* _WRITTEN INSTRUCTION_:
Can you edit the records below so that every "Screen dimensions" becomes "Display size" and nothing else changes? Leave the pictures out of your answer.

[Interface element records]

____________

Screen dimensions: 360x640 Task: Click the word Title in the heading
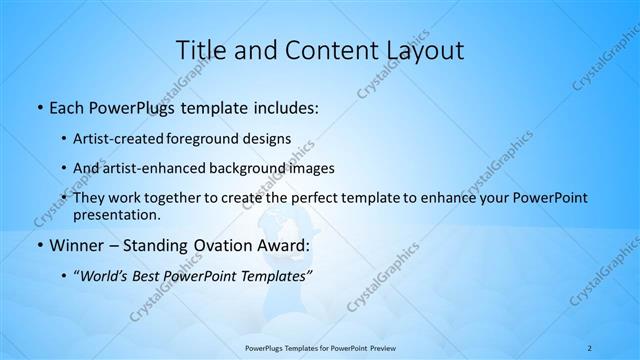pos(201,49)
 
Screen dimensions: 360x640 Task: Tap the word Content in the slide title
pos(323,49)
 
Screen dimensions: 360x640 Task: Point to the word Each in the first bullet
pos(68,106)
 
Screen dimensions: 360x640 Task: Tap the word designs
pos(267,138)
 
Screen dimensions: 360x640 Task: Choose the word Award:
pos(286,245)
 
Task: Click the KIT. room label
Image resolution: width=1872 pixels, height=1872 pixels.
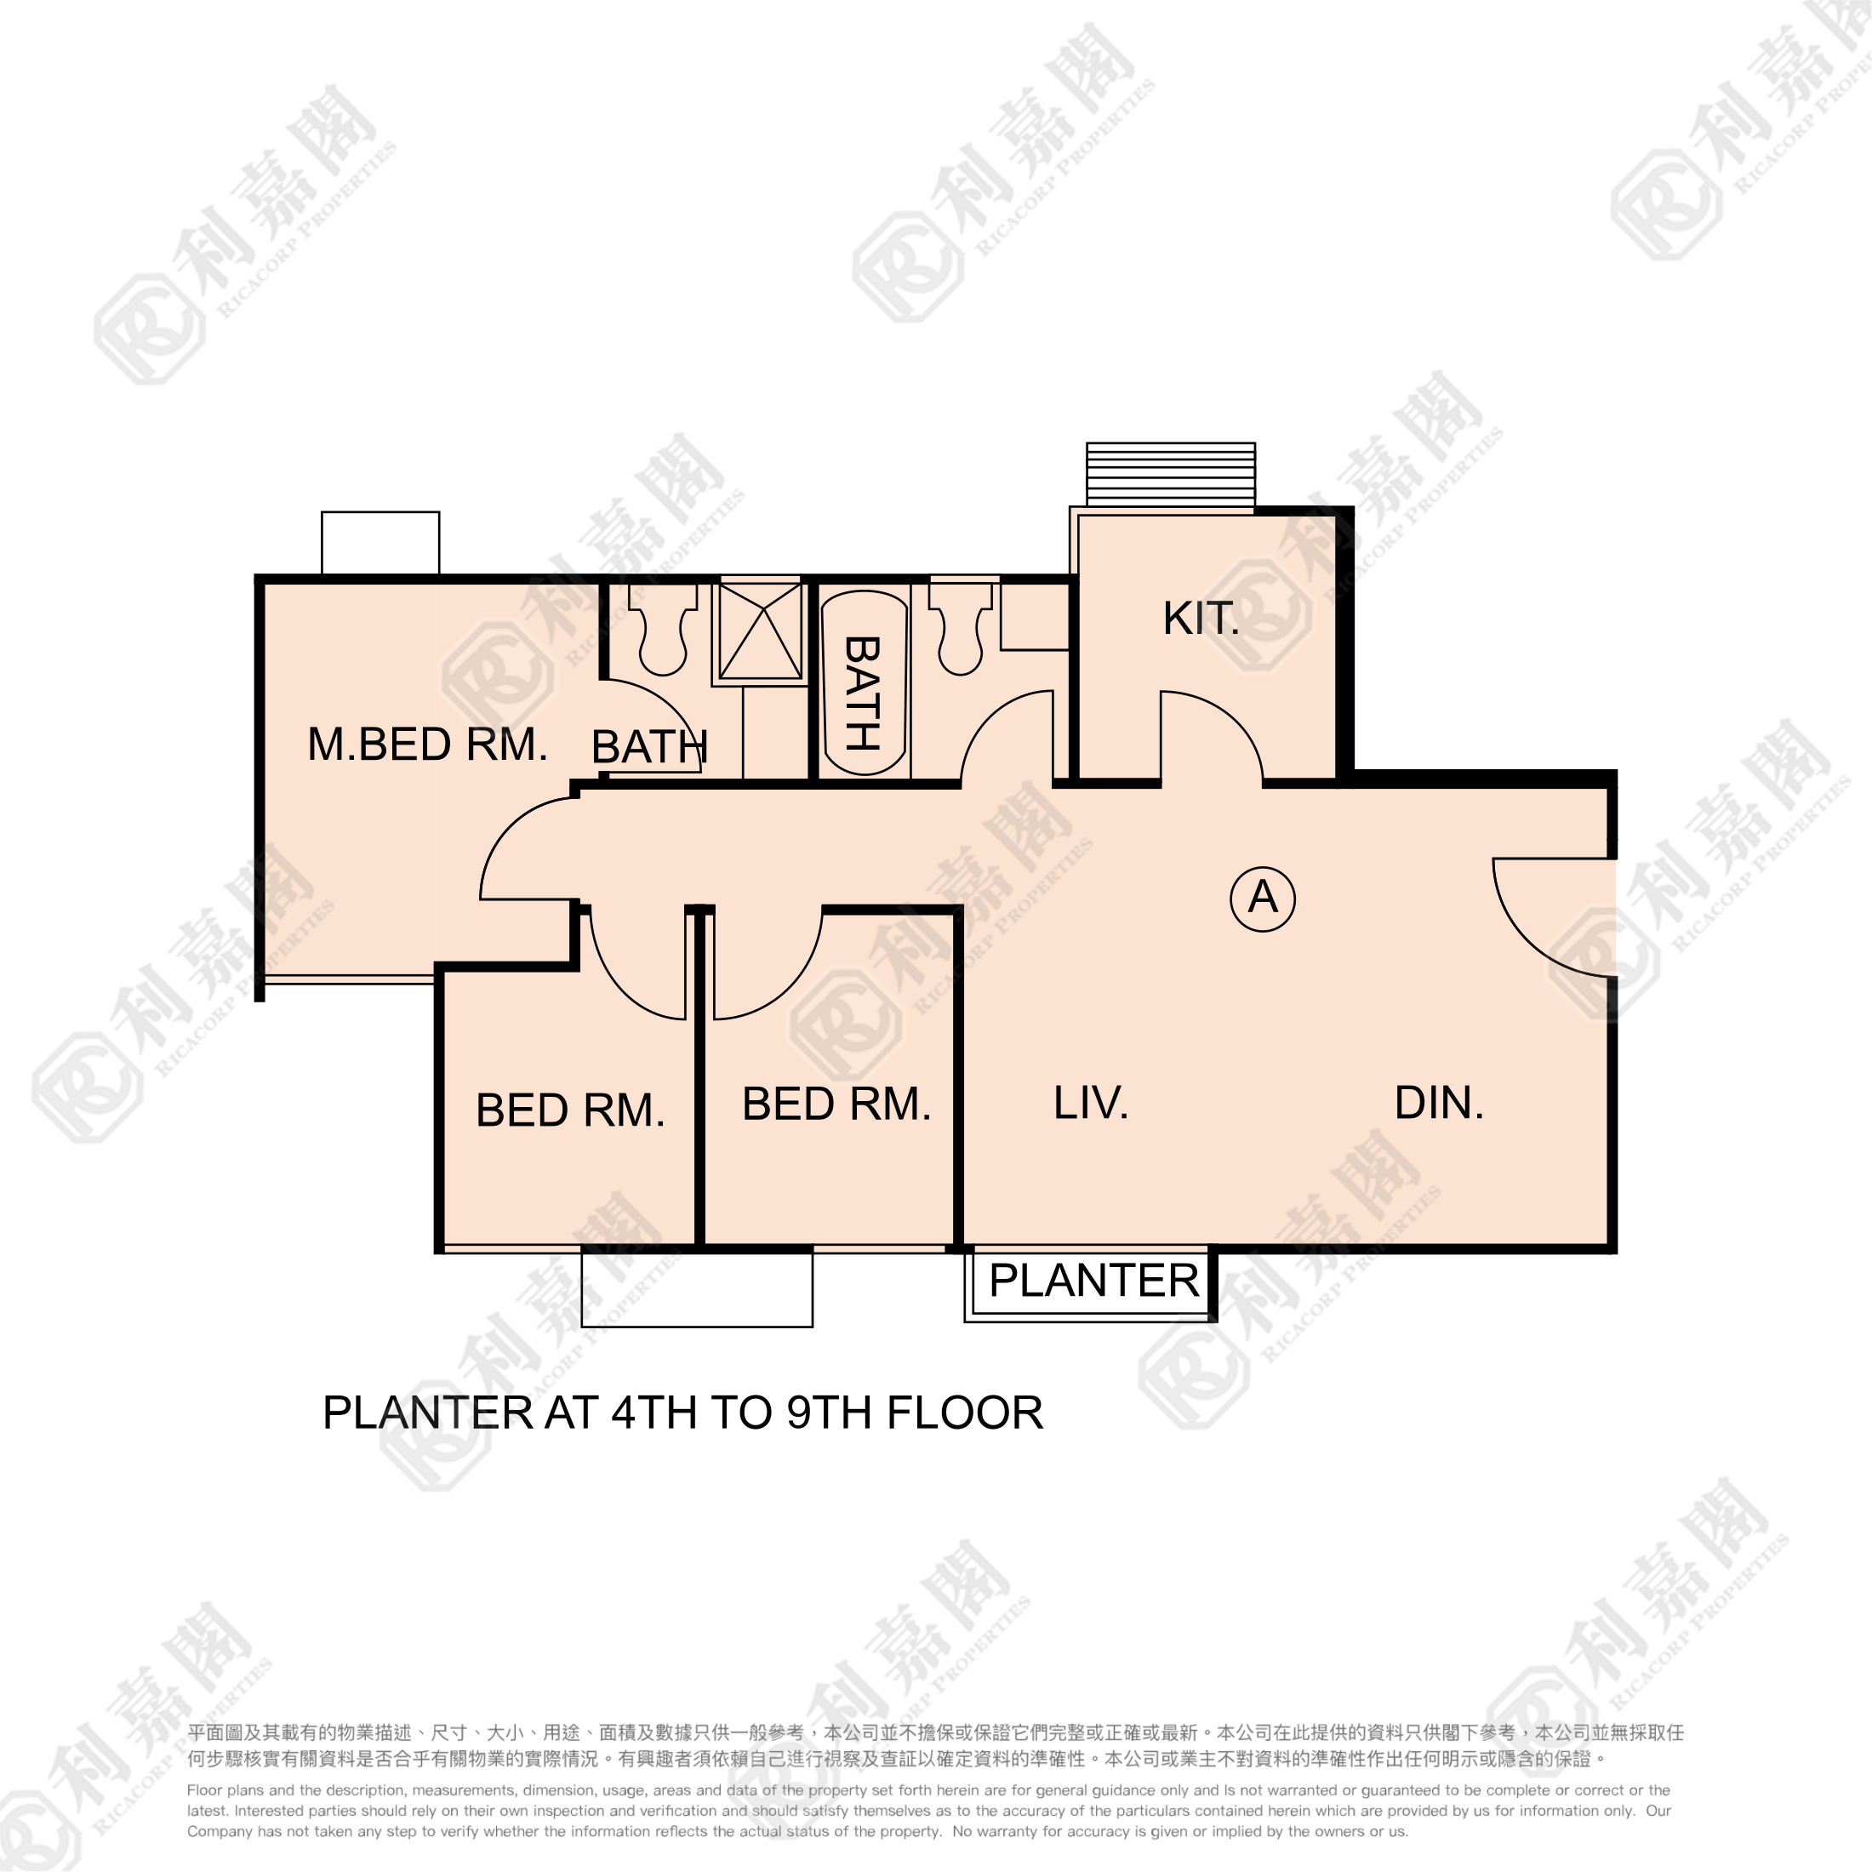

____________

* _EXERCISE ANSWER_:
Display size: 360x640 Task: Click the word Title in the heading
pos(201,49)
 
Display size: 360x640 Task: Tap the word Content in the slide title
pos(323,49)
 
Display size: 360x640 Task: Point to the word Each in the first bullet
pos(68,106)
 
Display size: 360x640 Task: Tap the word designs
pos(267,138)
 
Display size: 360x640 Task: Choose the word Award:
pos(286,245)
 
Task: Click the KIT. room label
Image resolution: width=1872 pixels, height=1872 pixels.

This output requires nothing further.